I think I have anxiety.
“Are you sure it’s not just your personality?”
Less than a month after this response, I was diagnosed with severe generalized anxiety and severe major depressive disorder.
I spent years over analyzing situations, biting my nails until they bled, losing minutes, hours, days, engulfed in my thoughts, entrapped by my mind, throwing up over my worries, missing out on things because I couldn’t face the thoughts that haunted my mind. I’ve had suicide attempts, hot flashes, cold flashes, relationships lost, anxieties gained, yet all of these struggles were about to be dismissed as a personality trait.
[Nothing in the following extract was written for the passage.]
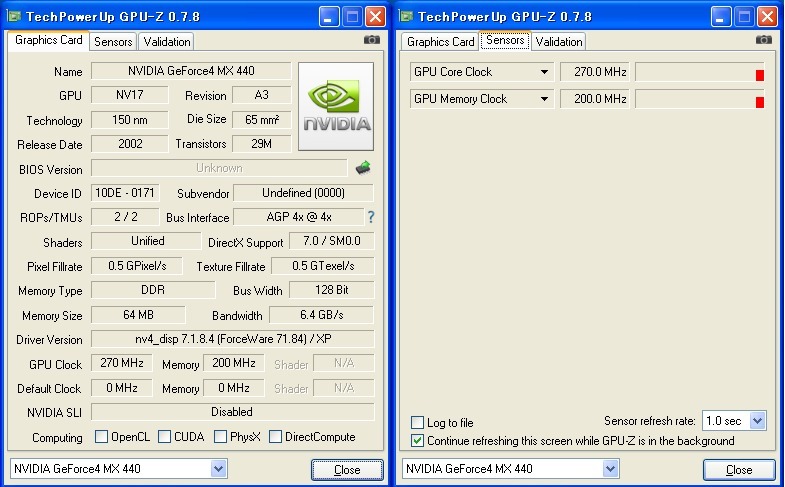Click the Bus Interface question mark icon
785x487 pixels.
(371, 217)
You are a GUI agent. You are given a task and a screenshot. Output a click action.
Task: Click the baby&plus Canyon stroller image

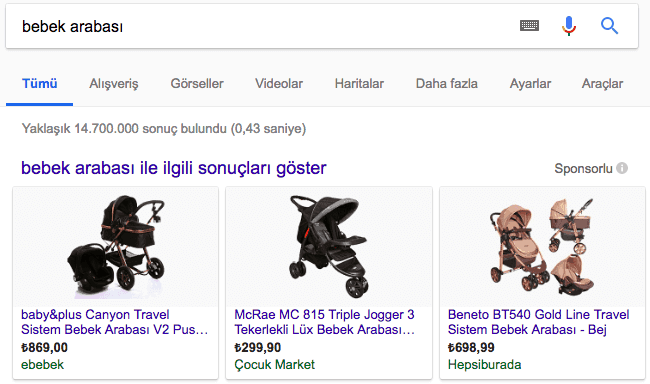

These statements, judgments and lack of awareness is what prolonged my diagnosis, treatment and recovery. Other people judged me, and so I judged myself, too. Do I really have anxiety? Am I really depressed? Maybe this is just…me. I began to believe it was normal to feel numb and have a mind that felt like the Indie 500.
People started telling me I needed medication before asking how I was doing that day. They told me I was burnt out. They told me I needed to try harder. They told me just relax as if “don’t worry be happy” is a song made into a simple reality, if I really just tried harder. People ignore anxiety and depression until we see it written as a headline in the news about another life lost by suicide. Enough. I refuse to be another statistic.
I am a master’s of social work student, and I live with anxiety and depression. Anxiety and depression is part of who I am, but it is the part of me that bolsters empathy, awareness, compassion and understanding. Because of my condition, I am able to empathize with my clients experiences. My passion for mental health and the experiences of my clients takes on a professional role, as well as a personal one. I will never give up on someone because I refuse to give up on myself.